**Source data**:
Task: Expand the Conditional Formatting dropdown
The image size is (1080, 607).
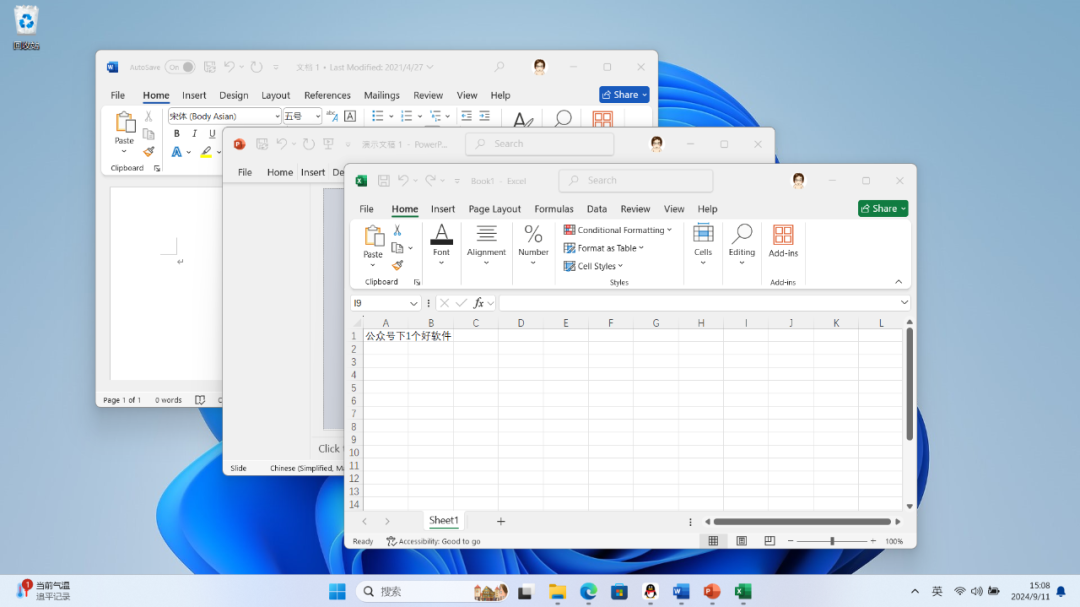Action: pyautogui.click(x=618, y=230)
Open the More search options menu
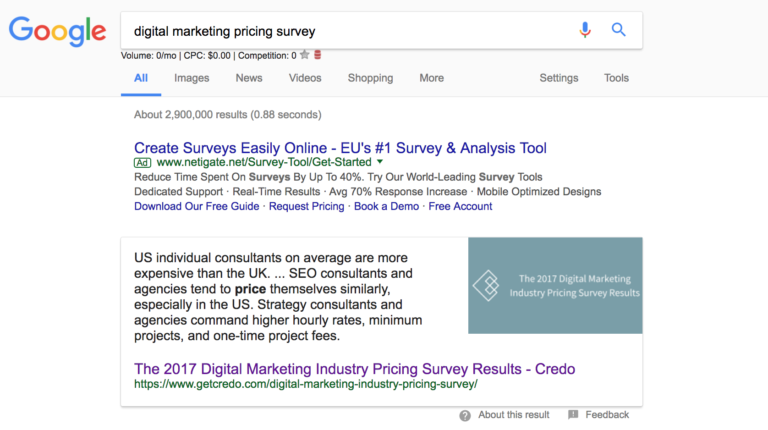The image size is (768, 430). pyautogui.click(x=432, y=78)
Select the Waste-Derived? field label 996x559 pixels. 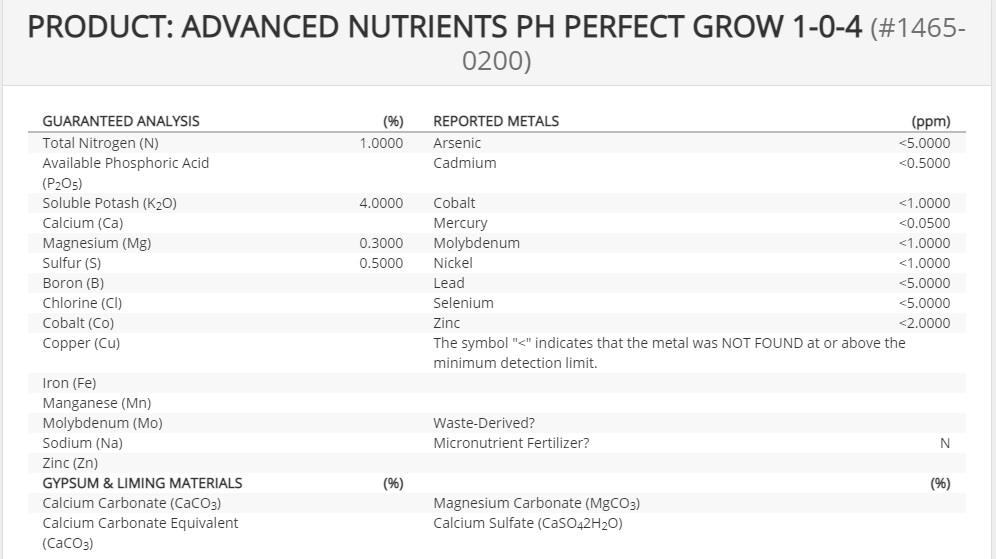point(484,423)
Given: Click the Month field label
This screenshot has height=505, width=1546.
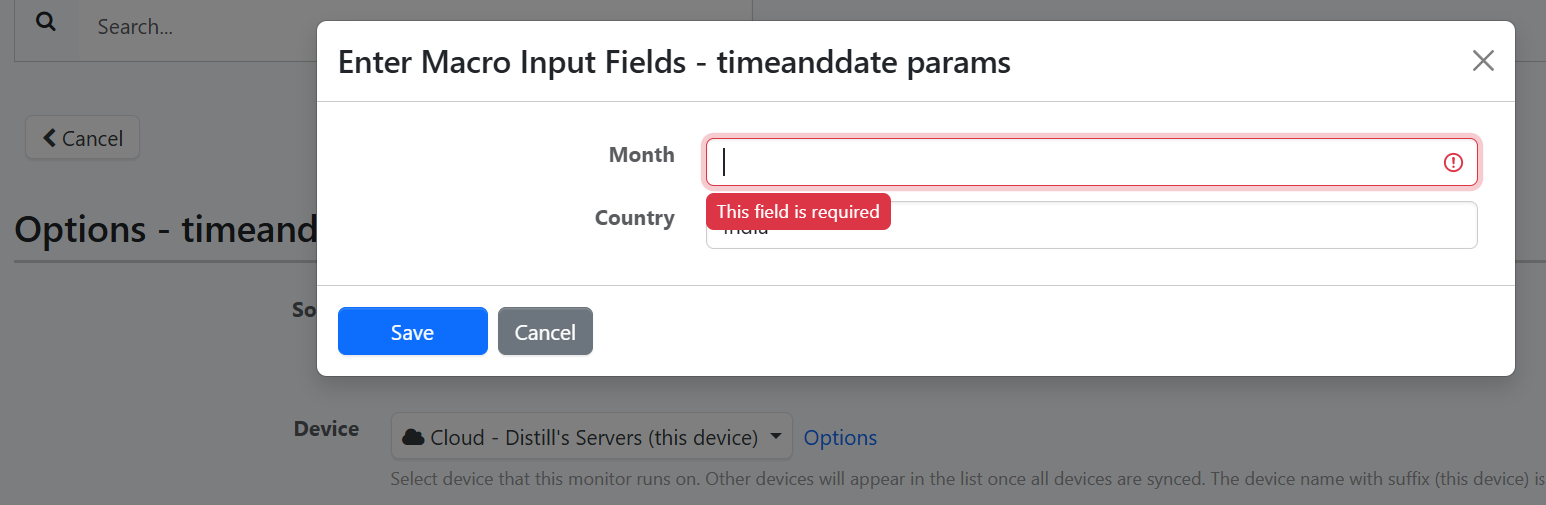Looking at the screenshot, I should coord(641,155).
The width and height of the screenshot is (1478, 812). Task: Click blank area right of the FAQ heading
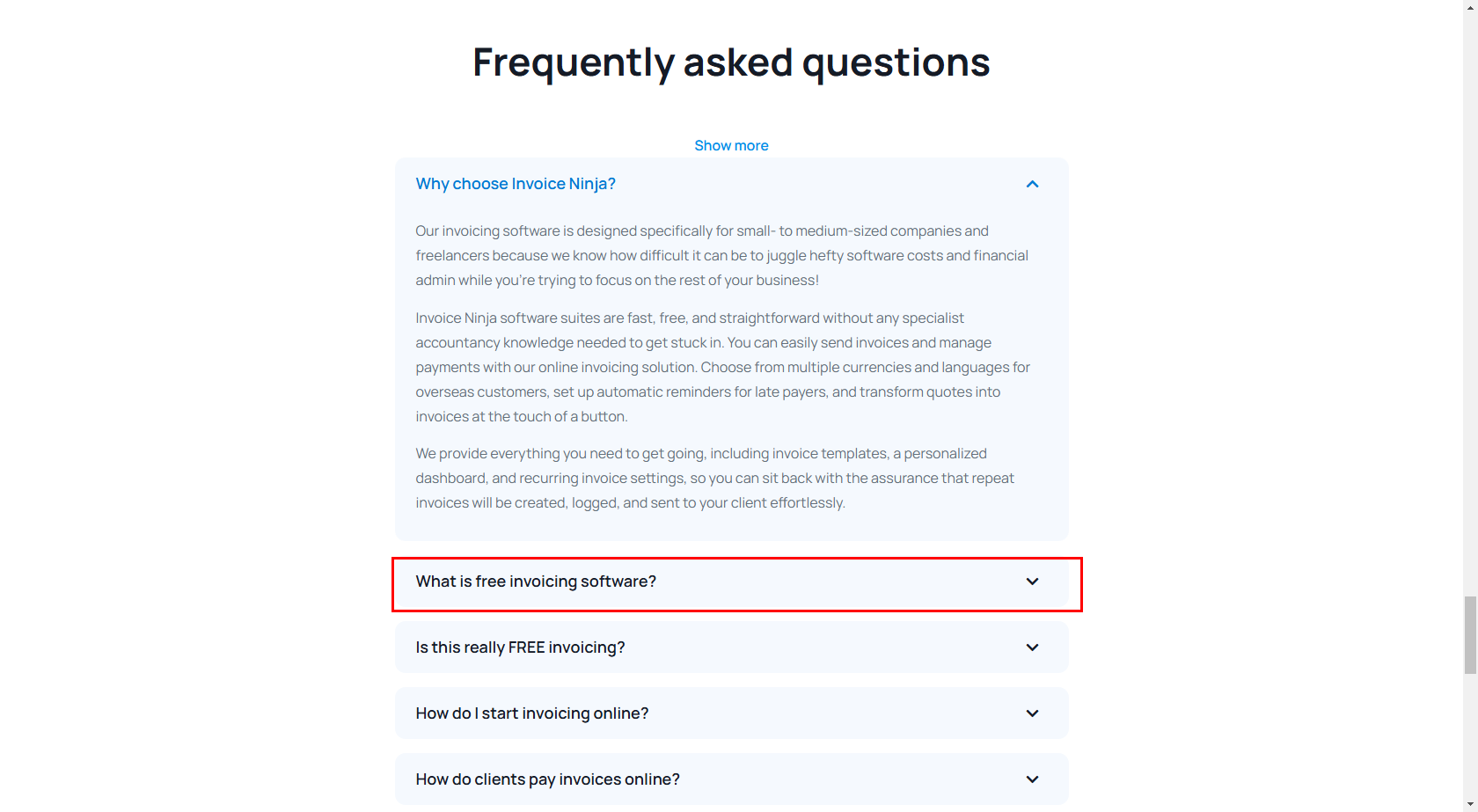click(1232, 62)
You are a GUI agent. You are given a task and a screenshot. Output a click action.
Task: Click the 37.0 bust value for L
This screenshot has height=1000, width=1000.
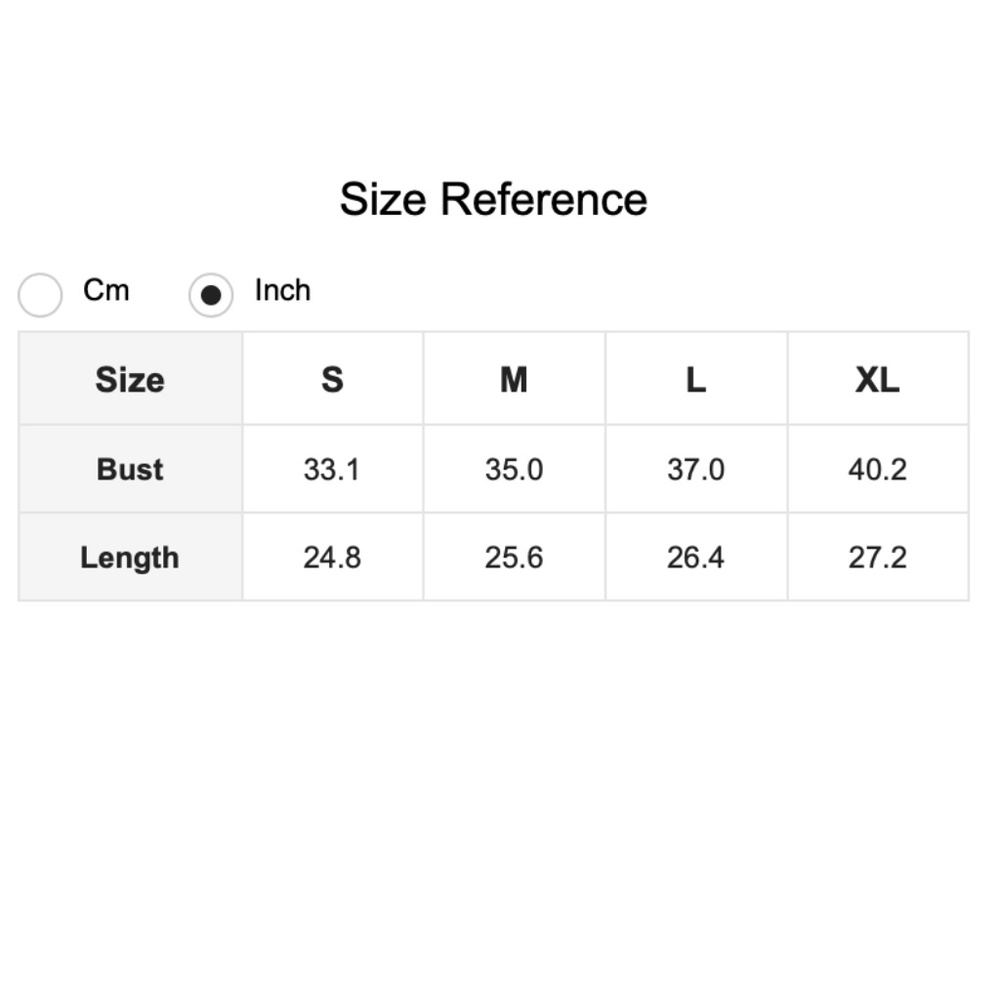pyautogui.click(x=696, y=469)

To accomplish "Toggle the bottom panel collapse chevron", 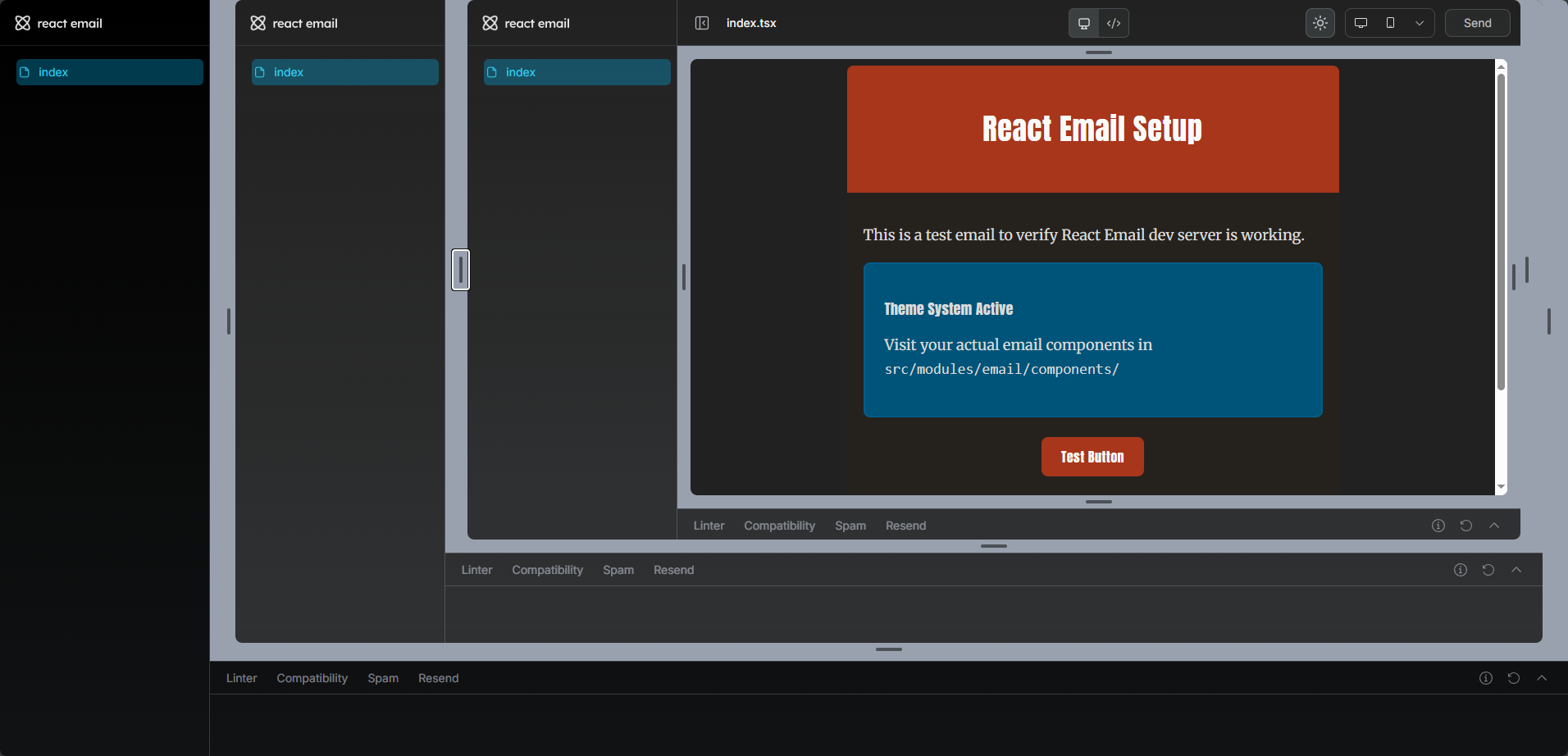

**What you should do**: Reproduce, unchanged, every line of the records from the line holding "Given: Click the Month field label" through the last line of the records, inclusive, leaving the pictures out.

**Answer in full**:
Given: Click the Month field label
This screenshot has height=505, width=1546.
Looking at the screenshot, I should coord(641,155).
The width and height of the screenshot is (1478, 812). Task: Click blank area right of the FAQ heading
click(1232, 62)
You are a GUI agent. You are given a task and a screenshot. Output a click action.
Task: Click the 37.0 bust value for L
This screenshot has height=1000, width=1000.
pyautogui.click(x=696, y=469)

To accomplish "Toggle the bottom panel collapse chevron", 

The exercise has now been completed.